# [Exercise description]
Copy the lines below exactly, from the start of the records through the line that contains "Action: click(412, 288)", and stop after that line.

# [Material to process]
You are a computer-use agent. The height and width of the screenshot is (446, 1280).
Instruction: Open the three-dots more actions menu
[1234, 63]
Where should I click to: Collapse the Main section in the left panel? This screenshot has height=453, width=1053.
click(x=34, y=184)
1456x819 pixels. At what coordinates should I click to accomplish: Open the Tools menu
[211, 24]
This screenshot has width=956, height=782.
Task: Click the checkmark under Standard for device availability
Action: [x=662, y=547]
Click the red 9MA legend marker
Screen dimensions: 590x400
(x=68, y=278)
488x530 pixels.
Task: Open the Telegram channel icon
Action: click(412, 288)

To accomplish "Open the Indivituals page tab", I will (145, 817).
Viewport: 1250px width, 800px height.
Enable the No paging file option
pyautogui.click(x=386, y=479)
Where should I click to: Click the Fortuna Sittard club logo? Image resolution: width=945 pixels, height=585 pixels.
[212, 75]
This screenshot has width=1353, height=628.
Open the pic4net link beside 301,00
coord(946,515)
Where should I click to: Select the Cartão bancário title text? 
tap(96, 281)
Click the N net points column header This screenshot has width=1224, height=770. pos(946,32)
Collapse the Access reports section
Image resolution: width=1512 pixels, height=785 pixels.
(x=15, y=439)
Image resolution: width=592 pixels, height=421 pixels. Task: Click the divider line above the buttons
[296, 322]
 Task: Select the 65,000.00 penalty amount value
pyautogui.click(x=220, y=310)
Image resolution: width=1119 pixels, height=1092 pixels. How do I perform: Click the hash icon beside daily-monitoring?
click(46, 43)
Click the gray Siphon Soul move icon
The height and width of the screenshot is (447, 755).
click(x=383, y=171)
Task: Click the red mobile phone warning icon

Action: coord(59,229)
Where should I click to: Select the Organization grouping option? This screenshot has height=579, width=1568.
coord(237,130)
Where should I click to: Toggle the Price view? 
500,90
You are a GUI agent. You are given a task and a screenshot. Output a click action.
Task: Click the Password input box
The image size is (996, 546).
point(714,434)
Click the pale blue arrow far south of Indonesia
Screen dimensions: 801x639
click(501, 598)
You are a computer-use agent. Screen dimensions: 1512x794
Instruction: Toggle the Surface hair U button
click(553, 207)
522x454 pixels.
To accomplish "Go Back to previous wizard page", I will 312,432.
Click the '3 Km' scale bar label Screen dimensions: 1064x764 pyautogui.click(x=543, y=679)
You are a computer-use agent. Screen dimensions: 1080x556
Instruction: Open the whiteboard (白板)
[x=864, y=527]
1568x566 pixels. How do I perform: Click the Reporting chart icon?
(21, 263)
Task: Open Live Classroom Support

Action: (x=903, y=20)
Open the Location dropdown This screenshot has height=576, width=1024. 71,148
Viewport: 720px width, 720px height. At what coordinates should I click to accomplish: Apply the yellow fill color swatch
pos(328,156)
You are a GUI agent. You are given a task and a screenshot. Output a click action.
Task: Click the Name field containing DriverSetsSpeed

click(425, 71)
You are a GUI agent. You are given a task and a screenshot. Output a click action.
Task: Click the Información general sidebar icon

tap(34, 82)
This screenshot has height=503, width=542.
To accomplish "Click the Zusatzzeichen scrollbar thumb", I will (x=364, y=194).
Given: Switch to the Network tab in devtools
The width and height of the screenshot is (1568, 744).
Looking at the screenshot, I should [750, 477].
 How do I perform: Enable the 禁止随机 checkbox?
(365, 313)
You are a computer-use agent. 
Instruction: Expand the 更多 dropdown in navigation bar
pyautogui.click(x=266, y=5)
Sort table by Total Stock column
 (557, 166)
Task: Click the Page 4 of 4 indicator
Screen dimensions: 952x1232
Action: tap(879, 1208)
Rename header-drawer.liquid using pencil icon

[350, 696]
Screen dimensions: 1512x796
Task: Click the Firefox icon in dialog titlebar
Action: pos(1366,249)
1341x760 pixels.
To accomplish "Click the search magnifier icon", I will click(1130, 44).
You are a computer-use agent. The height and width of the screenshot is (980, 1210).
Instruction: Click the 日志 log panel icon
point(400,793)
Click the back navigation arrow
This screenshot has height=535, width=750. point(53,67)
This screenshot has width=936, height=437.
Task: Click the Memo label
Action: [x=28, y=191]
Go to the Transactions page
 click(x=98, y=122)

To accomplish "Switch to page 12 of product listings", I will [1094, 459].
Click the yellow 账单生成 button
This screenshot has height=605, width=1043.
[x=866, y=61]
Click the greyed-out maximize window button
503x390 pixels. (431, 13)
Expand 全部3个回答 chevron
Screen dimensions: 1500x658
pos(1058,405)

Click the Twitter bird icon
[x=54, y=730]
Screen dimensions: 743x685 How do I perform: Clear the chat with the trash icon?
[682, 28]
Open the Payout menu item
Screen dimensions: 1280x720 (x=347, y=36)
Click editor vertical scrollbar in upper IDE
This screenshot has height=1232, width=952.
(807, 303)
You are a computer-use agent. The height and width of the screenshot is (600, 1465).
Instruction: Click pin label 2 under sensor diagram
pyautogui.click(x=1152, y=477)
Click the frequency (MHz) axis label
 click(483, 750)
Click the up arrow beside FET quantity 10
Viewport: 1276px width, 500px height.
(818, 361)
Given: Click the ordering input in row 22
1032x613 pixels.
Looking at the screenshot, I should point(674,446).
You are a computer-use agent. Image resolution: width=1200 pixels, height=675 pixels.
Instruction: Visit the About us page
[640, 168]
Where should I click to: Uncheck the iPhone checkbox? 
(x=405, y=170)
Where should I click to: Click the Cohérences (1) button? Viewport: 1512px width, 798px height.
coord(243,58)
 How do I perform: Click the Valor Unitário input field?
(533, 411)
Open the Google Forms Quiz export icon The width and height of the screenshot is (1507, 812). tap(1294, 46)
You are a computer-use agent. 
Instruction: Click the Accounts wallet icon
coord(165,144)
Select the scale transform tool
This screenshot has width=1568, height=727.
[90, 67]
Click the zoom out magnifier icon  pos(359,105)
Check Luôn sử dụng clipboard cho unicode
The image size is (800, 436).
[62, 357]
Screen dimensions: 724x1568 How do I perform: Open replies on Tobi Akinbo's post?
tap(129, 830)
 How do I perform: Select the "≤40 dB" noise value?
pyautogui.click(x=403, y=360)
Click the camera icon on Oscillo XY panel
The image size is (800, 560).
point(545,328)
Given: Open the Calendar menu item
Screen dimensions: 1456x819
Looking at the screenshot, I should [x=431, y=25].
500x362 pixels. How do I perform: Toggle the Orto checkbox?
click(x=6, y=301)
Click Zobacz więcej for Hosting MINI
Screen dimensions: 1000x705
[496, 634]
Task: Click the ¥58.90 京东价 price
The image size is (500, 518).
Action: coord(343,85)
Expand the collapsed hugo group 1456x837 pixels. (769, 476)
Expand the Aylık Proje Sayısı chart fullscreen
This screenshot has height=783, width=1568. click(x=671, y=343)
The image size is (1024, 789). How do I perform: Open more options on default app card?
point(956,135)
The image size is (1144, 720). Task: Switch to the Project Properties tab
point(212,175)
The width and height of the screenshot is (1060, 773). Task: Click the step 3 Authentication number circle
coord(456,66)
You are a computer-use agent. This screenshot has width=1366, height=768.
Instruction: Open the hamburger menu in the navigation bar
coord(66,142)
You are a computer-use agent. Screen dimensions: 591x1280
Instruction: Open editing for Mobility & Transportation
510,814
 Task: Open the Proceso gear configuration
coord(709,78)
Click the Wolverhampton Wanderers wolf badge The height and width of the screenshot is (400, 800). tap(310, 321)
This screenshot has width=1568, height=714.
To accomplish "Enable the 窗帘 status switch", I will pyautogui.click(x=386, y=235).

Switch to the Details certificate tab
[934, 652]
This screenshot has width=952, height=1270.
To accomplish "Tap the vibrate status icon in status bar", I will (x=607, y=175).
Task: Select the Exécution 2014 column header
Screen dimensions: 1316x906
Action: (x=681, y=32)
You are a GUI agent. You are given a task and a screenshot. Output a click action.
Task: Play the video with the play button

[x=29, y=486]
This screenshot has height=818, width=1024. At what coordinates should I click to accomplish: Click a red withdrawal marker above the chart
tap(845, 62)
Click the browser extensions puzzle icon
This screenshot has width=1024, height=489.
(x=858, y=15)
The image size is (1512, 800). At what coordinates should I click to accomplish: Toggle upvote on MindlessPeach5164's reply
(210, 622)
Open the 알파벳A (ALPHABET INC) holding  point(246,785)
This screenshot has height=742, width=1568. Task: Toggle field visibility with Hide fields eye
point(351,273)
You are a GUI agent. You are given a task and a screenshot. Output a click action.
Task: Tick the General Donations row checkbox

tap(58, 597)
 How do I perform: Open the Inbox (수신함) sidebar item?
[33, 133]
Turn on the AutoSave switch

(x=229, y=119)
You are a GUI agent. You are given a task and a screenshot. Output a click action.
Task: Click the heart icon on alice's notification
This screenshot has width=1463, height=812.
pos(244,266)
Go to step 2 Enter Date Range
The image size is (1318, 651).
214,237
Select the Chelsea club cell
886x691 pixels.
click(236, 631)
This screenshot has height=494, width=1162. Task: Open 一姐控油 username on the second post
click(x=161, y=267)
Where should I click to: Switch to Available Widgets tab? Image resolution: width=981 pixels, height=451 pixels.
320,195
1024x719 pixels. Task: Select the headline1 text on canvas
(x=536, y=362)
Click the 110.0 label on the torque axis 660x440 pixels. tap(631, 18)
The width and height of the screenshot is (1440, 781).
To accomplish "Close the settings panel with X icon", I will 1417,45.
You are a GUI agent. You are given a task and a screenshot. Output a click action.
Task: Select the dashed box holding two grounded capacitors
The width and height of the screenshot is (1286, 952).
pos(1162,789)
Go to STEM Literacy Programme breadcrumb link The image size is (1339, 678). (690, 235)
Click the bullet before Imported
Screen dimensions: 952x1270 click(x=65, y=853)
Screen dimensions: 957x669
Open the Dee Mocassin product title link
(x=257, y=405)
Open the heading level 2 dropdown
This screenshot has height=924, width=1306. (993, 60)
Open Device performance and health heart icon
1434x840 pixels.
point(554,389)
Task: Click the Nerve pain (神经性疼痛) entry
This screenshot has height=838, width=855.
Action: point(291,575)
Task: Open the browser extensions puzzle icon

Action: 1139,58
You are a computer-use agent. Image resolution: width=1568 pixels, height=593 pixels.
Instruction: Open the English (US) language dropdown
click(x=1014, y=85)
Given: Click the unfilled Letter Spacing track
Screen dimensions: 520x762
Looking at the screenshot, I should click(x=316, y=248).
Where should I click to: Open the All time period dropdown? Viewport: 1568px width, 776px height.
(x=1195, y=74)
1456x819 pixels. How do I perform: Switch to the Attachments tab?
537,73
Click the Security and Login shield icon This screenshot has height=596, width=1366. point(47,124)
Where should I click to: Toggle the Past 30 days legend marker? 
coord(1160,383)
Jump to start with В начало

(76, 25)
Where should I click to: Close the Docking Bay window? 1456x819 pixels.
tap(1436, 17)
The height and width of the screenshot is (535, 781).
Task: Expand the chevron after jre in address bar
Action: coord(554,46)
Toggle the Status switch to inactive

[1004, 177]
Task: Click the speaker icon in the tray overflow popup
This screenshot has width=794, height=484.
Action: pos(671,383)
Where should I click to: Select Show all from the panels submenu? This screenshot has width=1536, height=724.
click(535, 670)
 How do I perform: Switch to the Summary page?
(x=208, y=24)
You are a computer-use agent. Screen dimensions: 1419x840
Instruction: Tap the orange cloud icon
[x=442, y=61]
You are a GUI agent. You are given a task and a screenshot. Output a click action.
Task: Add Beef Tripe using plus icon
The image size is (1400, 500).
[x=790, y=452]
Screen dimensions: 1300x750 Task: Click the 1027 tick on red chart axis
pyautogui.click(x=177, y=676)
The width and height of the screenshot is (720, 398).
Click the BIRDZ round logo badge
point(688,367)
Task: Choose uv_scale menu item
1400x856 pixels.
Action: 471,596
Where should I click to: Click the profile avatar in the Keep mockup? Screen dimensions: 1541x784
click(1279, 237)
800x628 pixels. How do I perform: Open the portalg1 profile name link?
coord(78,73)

# [Full output]
You are a computer-use agent. The height and width of the screenshot is (446, 1280).
Instruction: Open the three-dots more actions menu
[1234, 63]
Where should I click to: Collapse the Main section in the left panel? This screenshot has height=453, width=1053.
click(x=34, y=184)
1456x819 pixels. At what coordinates should I click to accomplish: Open the Tools menu
[211, 24]
This screenshot has width=956, height=782.
Task: Click the checkmark under Standard for device availability
Action: [x=662, y=547]
Click the red 9MA legend marker
Screen dimensions: 590x400
(x=68, y=278)
488x530 pixels.
Task: Open the Telegram channel icon
Action: click(412, 288)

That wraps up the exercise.